Dauber et al. (2013) identified 5 unrelated patients with 5 different heterozygous de novo interstitial deletions of chromosome 8q24.3. The deletions ranged from 78 kb to 1 Mb, and none of the breakpoints were the same. The minimal common deletion encompassed 3 genes: SCRIB, NRBP2 (615563), and PUF60. Morpholino knockout of these genes in zebrafish suggested that haploinsufficiency for SCRIB and PUF60 was responsible for the phenotype, whereas loss of NRBP2 was considered unlikely to contribute to the clinical features. Dauber et al. (2013) found that morpholino-mediated knockdown of either Puf60 or Scrib in zebrafish recapitulated some of the human phenotypes. Knockdown of either gene caused short stature, microcephaly, and reduced jaw size. Knockdown of Scrib alone resulted in coloboma and renal abnormalities, whereas knockdown of Puf60 alone resulted in cardiac structural defects. Knockdown of both genes exacerbated the short stature phenotype. Dauber et al. (2013) concluded that haploinsufficiency of both genes drives the majority of the syndromic phenotypes found in patients with the copy number variation. The authors noted that the zebrafish approach is limited to the assessment of anatomic phenotypes, and that contributions to cognitive and behavioral defects is not possible.

Molecular Genetics

By exome sequencing in a 21-year-old woman with features of Verheij syndrome (VRJS; 615583), Dauber et al. (2013) identified a heterozygous de novo missense mutation in the PUF60 gene (H169Y; 604819.0001).

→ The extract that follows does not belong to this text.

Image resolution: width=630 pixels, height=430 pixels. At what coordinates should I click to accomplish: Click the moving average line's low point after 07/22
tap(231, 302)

By whole-exome sequencing (WES) in 5 patients with features of VRJS, El Chehadeh et al. (2017) identified heterozygous de novo mutations in the PUF60 gene (see 604819.0002-604819.0006), including splice site, frameshift, nonsense, and missense variants.

Low et al. (2017) identified 12 patients with VRJS who had de novo heterozygous mutations in PUF60. The mutations, which were found by exome sequencing and confirmed by Sanger sequencing, included 4 frameshift mutations resulting in premature stop codons, 3 missense mutations that clustered within the RNA recognition motif, and 5 essential splice site mutations. Analysis of cDNA from a fibroblast cell line from one of the patients with a splice site mutation confirmed aberrant splicing.

Using next-generation sequencing of a custom panel of genes involved in intellectual disability, autism spectrum disorders, and other disorders, Santos-Simarro et al. (2017) identified 3 patients with VRJS who had de novo heterozygous mutations in PUF60 (see, e.g., E18K, 604819.0007). All of the mutations were confirmed by Sanger sequencing.

In a 4-year-old boy with VRJS, Graziano et al. (2017) identified de novo heterozygosity for the same E18K mutation in the PUF60 gene that had been identified by Santos-Simarro et al. (2017). The mutation, which was found by whole-exome sequencing and confirmed by Sanger sequencing, was not present in the ExAC database or in an in-house database of approximately 700 WES sequencing tested persons, mainly of Italian origin.